The timing of the prize could hardly have come at a better time. Moses, whose work is largely sculpture, and mosly in wood, has only been able to devote herself full-time to making art in the last two years; before that, she had a 10-year career working in non-proifts, leaving art to brief slivers of time in the evening and on weekends, when work and parenting weren’t in the way.

Alison Croney Moses, left, and Izaiah Rhodes, her assistant, working on her Triennial commission in her Boston studio this year.TONY LUONG/NYT

The prize places no restrictions on how the money can be used, and does not require artists to produce a piece or body of work. On a follow-up call with the Rappaport family, the local philanthropists who fund the prize, Moses made clear both her gratitude and how important a no-strings-attached gift can be for any artist.
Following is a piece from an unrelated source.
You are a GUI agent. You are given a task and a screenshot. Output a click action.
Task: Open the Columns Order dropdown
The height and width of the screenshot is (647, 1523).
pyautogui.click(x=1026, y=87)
“Any time I’ve had access to unrestricted funding, it’s given me the opportunity to get deeper into my practice, “she said. ”Literally, right before that Zoom call, I was looking at job postings, really thinking: Do I need a full-time job again? Something like this tells me: You are an artist. You should be doing this. And that’s huge.”

One thing the prize can no longer provide, unfortunately, is the winner being given a solo exhibition at the de Cordova, which it did for many years. The museum has been closed since 2023 for an overhaul of its HVAC system (the last was Sonia Clark in 2021). But Moses is already thinking about how her newfound freedom might transform her practice.

An exhibition of some of Alison Croney Moses’s work at the Abigail Ogilvy Gallery in Boston.Mel Taing

Thematically, she’s devoted: “This Moment for Joy,” a minimalist cocoon that ripples and curls into a protective embrace, is a monument to the warmth of the Black women in her life who inspire and support her; using elegant wood forms, Moses means to honor Black motherhood and interrogate a society that has made it perilous and undervalued for generations.

The prize, she said, is opening her mind to expansive treatments on the theme. A project she’s been mulling involving sound and video – both firsts for her, and a real risk to attempt with bills to pay – now seems possible. “Right now, I work deadline to deadline,” she said. “I don’t ever feel like I’m really able to dream and experiment. Now, I can.”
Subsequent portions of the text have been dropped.